■ **ÉNONCÉ 1**:
Répondez à ces questions sur l'article :
(a) Selon l'auteur, quelles trois choses lui manquent pour attenter à la vie du Président ?
(b) Que faisait l'auteur en février 2005 quand une tante est venue annoncer la mort d'Eyadema ?
(c) Qui l'auteur a-t-il vu pleurnicher devant le cercueil le jour des funérailles ?
■ **ÉNONCÉ 2**:
Reproduisez fidèlement le passage de l'article qui s'ouvre sur les mots contenant « Et si Faure » et se clôt sur « vif du sujet. ».

■ **EXTRAIT DE L'ARTICLE**:
___
Et si Faure meurt, ce soir à 20h?
In limine litis, je désire mettre certaines choses au clair : Je n’ai absolument rien contre le Président de la République Togolaise, je n’ai jamais souhaité et je ne souhaite pas sa mort (quoiqu’il ne soit pas immortel. D’ailleurs, il était mort et ressuscité non ?). Je n’envisage absolument rien pour attenter à sa vie, je n’en ai ni le temps, ni l’envie, encore moins les moyens. Je le répète : Je n’ai absolument rien contre le Président de la République. Je le dis, car on se connait dans ce pays…
Ceci dit, entrons dans le vif du sujet.
En février 2005, je pilais tranquillement du foufou, lorsqu’une tante nous rend visite, puis nous annonce officieusement la mort d’Eyadema. Même en regardant le gars venu à la TVT faire l’annonce officielle au journal télévisé, je n’y ai pas cru. Eh oui ! Même le jour des funérailles, en regardant le pauvre Premier Ministre d’alors, pleurnicher comme un môme à qui on a retiré une sucette devant le cercueil, je n’y croyais toujours pas…
Alors, chers togolais, imaginez un seul instant ceci : après une rude journée de bons et loyaux services, coincé dans un bouchon, quelque part en ville, ou à votre retour à la maison, affalés dans votre canapé au salon, vous apprenez la mort du Chef de l’état togolais. Oui oui, je vous invite à ce grand exercice, je vous convie, l’instant de la lecture de cet article, à « porter atteinte à la sûreté de l’état ». Oui, togolais, imaginez cela quelques instants seulement. Qu’importe celui qui vient faire l’annonce à la télé ou à la radio, imaginez juste qu’on vous dise qu’il est mort, et cette fois pour de vrai !
___
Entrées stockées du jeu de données
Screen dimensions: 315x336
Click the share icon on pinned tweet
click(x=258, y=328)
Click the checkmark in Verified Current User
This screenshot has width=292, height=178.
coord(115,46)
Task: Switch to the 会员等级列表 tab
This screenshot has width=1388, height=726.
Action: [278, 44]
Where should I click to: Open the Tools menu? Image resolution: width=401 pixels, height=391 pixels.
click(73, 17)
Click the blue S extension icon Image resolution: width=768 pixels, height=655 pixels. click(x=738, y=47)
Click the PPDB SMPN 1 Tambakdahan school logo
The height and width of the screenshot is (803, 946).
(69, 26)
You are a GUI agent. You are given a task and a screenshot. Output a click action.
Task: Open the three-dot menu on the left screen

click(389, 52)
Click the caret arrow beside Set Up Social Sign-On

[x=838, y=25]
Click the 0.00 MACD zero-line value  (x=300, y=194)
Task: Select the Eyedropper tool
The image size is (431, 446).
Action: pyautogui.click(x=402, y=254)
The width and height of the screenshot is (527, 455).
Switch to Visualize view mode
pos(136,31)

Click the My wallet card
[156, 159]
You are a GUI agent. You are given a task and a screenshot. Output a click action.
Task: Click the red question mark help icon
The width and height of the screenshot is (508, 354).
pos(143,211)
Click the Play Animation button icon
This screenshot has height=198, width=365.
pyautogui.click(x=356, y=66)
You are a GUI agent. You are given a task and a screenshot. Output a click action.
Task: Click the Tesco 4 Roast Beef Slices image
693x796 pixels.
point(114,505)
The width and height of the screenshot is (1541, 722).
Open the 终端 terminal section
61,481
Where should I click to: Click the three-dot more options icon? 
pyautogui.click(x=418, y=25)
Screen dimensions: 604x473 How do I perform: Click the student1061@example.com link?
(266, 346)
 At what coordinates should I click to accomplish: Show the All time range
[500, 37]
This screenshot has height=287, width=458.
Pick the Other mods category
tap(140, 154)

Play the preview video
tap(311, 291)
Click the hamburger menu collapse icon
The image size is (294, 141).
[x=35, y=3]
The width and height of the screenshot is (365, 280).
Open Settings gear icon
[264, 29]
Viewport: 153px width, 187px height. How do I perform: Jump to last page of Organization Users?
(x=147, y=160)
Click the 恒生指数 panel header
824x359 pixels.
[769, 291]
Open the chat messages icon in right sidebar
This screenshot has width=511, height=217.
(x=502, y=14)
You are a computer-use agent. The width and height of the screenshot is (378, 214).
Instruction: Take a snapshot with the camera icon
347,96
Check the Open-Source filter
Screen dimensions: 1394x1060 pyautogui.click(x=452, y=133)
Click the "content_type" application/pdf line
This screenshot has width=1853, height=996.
___
■ **RÉPONSE 1**:
(a) Le temps, l'envie et les moyens.
(b) Il pilait tranquillement du foufou.
(c) Le Premier Ministre d'alors.

■ **RÉPONSE 2**:
Et si Faure meurt, ce soir à 20h?
In limine litis, je désire mettre certaines choses au clair : Je n’ai absolument rien contre le Président de la République Togolaise, je n’ai jamais souhaité et je ne souhaite pas sa mort (quoiqu’il ne soit pas immortel. D’ailleurs, il était mort et ressuscité non ?). Je n’envisage absolument rien pour attenter à sa vie, je n’en ai ni le temps, ni l’envie, encore moins les moyens. Je le répète : Je n’ai absolument rien contre le Président de la République. Je le dis, car on se connait dans ce pays…
Ceci dit, entrons dans le vif du sujet.